*What is expected*:
Search the data below for "showing" and report how many lines contain it, with no other text.

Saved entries
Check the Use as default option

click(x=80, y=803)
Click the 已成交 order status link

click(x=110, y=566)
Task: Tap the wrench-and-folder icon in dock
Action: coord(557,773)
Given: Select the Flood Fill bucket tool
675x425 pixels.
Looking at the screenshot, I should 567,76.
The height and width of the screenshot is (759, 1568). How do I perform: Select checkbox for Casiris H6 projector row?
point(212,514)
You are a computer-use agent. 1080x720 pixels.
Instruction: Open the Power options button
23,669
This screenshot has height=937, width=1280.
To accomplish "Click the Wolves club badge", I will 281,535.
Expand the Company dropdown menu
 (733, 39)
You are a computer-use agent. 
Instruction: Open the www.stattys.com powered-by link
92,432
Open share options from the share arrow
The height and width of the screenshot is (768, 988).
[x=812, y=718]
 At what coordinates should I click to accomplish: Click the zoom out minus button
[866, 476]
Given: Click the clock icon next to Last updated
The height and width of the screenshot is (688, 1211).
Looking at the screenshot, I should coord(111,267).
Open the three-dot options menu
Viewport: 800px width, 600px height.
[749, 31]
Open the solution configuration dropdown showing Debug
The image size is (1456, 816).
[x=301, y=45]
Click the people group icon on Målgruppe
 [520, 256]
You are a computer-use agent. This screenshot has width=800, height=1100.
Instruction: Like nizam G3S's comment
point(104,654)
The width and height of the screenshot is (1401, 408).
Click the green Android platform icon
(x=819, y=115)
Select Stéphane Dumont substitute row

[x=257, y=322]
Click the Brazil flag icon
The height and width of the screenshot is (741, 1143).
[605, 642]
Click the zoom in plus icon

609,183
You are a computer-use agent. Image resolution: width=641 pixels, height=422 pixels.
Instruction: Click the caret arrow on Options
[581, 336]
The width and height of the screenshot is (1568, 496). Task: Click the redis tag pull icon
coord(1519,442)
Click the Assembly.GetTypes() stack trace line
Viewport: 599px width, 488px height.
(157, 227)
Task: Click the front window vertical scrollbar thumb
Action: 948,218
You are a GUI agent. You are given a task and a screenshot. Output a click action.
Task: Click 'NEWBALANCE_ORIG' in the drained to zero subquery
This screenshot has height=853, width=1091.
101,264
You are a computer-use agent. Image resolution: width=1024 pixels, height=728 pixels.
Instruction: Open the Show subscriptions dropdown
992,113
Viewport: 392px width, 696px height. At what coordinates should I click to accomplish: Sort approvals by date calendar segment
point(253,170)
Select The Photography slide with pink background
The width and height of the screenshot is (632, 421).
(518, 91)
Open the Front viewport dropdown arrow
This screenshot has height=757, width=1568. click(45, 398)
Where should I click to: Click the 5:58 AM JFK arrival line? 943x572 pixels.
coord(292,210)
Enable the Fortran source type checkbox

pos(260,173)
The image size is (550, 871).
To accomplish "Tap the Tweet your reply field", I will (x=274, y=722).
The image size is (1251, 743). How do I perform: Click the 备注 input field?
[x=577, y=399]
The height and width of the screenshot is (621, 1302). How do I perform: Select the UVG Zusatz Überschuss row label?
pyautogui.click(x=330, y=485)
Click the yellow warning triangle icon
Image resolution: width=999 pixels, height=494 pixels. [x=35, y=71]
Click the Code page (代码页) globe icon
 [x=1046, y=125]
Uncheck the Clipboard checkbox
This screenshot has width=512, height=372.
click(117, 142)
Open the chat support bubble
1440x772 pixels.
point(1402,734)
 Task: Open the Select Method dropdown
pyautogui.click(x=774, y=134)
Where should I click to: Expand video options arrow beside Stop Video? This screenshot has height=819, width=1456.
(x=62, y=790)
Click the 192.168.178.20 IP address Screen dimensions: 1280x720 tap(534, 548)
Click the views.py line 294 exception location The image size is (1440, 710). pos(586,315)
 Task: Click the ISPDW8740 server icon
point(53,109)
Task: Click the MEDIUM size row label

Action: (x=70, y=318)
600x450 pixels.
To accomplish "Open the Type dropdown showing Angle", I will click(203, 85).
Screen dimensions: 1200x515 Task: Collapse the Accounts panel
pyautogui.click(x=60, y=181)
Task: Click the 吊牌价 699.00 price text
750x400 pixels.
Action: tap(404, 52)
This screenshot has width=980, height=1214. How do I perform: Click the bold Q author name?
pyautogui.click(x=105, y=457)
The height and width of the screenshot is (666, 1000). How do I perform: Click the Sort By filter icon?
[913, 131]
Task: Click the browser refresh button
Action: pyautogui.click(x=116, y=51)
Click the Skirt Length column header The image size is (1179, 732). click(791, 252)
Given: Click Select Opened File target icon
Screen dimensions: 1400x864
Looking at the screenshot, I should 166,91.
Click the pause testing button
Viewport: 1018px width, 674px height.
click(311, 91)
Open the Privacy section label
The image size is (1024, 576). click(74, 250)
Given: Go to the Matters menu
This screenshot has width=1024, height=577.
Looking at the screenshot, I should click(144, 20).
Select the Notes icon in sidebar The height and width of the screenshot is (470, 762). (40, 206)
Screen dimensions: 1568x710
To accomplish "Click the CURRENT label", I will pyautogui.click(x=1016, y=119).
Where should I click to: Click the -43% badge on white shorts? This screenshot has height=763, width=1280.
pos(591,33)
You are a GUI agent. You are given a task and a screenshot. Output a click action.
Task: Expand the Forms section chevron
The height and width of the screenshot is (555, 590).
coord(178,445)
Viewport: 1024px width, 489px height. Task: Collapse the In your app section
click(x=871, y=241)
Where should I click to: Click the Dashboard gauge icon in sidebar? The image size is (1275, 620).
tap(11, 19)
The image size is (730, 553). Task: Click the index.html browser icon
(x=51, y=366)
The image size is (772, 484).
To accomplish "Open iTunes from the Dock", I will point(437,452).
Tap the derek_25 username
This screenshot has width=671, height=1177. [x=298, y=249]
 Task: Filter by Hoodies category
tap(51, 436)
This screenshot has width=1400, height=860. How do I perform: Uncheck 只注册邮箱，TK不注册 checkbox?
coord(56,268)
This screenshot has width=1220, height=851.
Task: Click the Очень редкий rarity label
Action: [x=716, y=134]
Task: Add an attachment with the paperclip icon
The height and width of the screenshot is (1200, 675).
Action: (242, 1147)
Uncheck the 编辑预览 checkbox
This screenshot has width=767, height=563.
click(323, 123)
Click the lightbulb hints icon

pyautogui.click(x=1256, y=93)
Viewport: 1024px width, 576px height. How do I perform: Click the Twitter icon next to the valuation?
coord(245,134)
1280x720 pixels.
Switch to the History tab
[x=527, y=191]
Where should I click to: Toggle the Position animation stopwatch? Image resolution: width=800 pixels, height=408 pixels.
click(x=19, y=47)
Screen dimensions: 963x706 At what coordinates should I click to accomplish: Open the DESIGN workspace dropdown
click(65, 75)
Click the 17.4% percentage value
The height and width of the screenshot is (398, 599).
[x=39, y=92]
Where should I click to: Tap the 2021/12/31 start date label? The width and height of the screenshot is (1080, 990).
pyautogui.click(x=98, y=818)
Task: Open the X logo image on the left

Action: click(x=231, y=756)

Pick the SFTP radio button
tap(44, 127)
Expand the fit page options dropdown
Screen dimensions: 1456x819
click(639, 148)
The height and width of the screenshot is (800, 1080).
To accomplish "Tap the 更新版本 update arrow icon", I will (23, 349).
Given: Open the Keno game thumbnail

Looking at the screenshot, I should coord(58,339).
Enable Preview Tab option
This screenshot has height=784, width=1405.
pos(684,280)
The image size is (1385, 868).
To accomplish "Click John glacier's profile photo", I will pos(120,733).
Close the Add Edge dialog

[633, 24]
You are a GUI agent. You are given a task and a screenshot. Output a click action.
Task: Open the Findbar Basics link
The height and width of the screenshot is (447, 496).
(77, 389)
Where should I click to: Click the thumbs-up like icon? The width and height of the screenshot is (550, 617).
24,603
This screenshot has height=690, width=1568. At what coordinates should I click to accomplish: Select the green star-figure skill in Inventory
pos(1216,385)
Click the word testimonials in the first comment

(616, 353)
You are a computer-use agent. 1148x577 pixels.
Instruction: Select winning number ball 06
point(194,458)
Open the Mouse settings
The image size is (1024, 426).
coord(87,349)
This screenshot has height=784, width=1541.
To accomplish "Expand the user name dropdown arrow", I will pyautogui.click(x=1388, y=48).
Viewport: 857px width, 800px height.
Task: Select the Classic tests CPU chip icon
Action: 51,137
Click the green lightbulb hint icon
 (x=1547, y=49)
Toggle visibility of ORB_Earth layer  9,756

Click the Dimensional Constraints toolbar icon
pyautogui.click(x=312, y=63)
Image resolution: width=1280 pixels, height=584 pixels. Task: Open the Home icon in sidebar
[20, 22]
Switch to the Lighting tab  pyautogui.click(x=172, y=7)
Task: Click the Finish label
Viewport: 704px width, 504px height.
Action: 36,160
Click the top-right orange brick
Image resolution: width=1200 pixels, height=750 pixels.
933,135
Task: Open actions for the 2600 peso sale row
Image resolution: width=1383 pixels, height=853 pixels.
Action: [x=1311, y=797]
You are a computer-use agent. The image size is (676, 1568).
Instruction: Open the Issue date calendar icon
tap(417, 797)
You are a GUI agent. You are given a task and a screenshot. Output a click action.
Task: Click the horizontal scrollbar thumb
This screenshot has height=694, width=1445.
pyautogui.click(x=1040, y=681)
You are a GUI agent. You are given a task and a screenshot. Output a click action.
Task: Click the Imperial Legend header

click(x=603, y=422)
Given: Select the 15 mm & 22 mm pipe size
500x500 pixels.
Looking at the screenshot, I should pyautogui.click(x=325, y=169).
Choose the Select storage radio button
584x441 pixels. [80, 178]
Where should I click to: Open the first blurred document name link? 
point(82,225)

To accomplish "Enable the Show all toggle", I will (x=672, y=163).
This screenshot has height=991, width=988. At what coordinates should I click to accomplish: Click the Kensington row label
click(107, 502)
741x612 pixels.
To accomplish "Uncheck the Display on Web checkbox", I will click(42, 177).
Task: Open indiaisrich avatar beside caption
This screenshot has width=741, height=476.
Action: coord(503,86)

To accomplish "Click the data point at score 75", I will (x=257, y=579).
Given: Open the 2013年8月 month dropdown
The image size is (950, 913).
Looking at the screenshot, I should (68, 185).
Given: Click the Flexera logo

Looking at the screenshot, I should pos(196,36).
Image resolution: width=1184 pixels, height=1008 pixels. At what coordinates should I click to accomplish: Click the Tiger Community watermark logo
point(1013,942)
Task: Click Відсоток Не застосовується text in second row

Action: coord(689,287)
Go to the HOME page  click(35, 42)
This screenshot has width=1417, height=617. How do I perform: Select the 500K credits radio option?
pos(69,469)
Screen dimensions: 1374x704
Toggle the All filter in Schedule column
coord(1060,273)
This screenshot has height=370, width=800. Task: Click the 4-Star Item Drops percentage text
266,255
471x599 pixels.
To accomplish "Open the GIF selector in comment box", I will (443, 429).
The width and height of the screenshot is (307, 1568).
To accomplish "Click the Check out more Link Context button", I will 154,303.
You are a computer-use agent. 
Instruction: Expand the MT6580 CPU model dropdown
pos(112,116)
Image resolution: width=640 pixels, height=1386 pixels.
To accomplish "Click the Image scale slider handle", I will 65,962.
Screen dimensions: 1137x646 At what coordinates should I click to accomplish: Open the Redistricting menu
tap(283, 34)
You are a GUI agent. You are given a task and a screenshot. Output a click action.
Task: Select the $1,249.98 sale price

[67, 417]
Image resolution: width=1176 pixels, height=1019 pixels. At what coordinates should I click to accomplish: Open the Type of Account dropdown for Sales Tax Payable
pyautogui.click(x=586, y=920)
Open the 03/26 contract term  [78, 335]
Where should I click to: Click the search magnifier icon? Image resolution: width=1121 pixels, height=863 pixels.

*Response to this exercise*:
2